In 2012 Cape Horn Engineering was appointed by the global energy company Repsol to conduct CFD simulations on two types of off-shore wind turbine platforms. Floating platforms are exposed to the challenging environment of high winds, strong currents and high sea states. This investigation was carried out to predict the behaviour of the two types of platforms in these conditions.
The CFD simulations run by Cape Horn Engineering take into account most of the physics of the dynamics problem, although at a much higher computational cost than traditional, simplified methods of potential theory with viscous corrections such as panel codes like WAMIT or methods based on the Morison equation. The CFD simulations are set-up with the Reynolds-Averaged-Navier-Stokes (RANS) equations and include the free-surface and dynamic interaction between the fluid and structure.
For each of the platform types investigated, two types of simulations were run: forced oscillating motions in calm water and freely floating platform motions in waves and wind under the constraints of the mooring lines.
Forced Motions: These first type of simulations were used to compute hydrodynamic coefficients, i.e. added mass and damping, which Repsol compared to results obtained by the code WAMIT for solving the radiation problem.
The simulations were run forcing the motion in each of the six degree of freedom at the time and at six different frequencies (periods 4, 5, 6, 20, 25 and 20 seconds).
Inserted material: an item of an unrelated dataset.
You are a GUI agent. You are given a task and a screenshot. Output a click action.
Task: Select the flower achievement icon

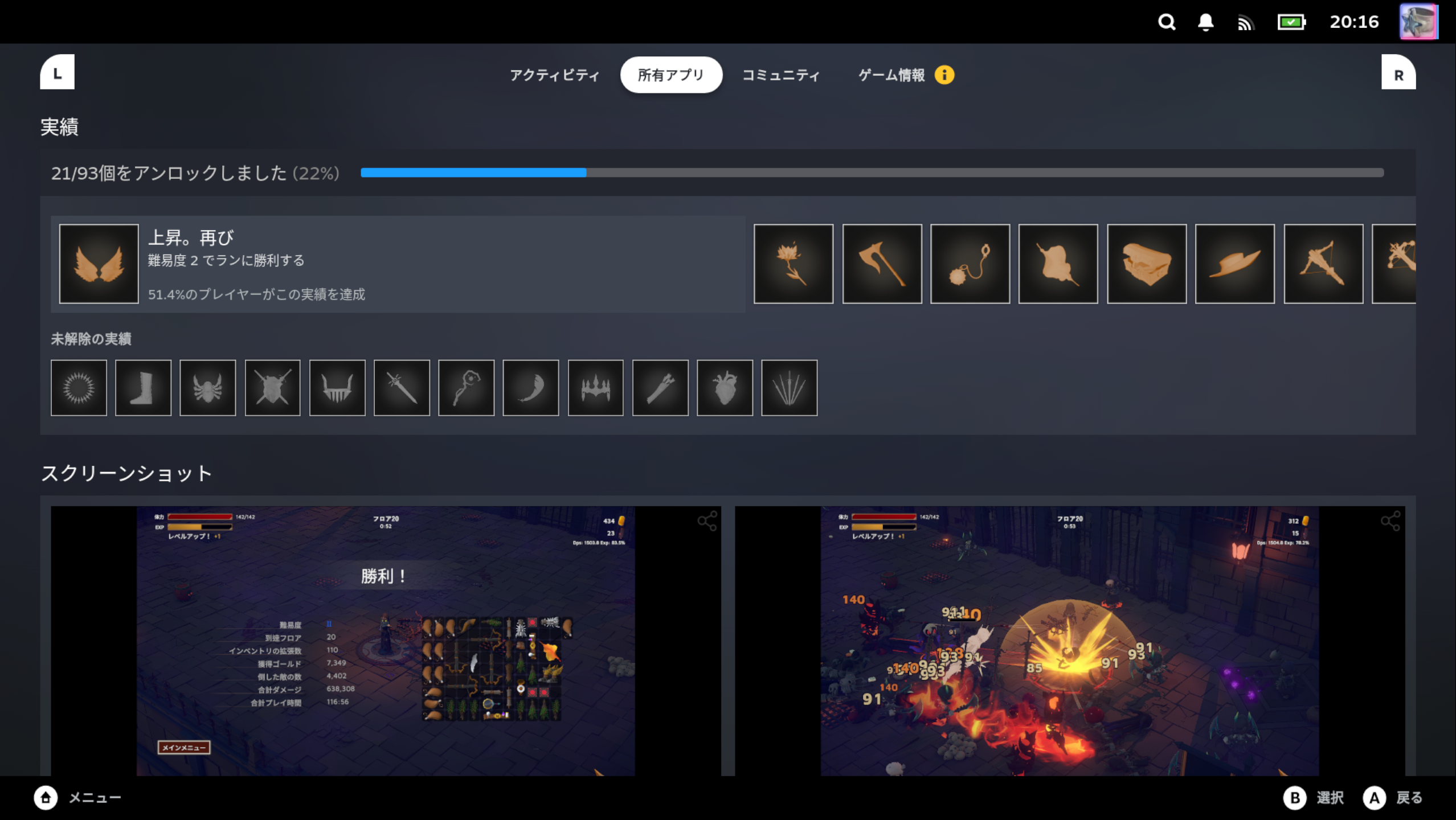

Subsequently, the values of added masses and damping were obtained computing a Fast Fourier Transform of the last two periods of the output oscillation.
Free Motions: In these types of simulations the platforms were free to move under the wind, current and waves in the six degrees of freedom, and are only constrained by the mooring system. The waves are modelled as fifth order harmonic waves.
Since the RANS simulations considered the flow turbulence and viscosity, all dynamic effects associated with added mass and viscous damping of the platform, including many geometrical details like secondary tubes and damping plates, are taken into account. The total mass, centre of gravity and moments of inertia of the full scale platform were considered.
The aerodynamic forces acting on the tower, nacelle and rotating blades were approximated by an aerodynamic model provided by the client that takes into account the exact attitude of the wind turbine with respect to the wind direction.
For each mooring system a model was developed that in each time instant determined the reaction forces at the attachment point of the line with the platform. A few simplifications of the mooring system were inevitable: the reaction force direction was assumed to be in a vertical plane that passes through the anchor and attachment points. Lift, drag, added masses and damping, i.e. all hydrodynamic forces on the lines, and the aerodynamic forces for the portions above the water surface, were not considered. The bending and torsional stiffness of the line was neglected. Stresses in the line and attachment points were not computed.
The computational matrix consisted of eight different combinations of waves (height, period and direction), current (speed and direction) and wind (speed and direction) for each platform type. The output of the simulations were the time history of the motions, forces and accelerations.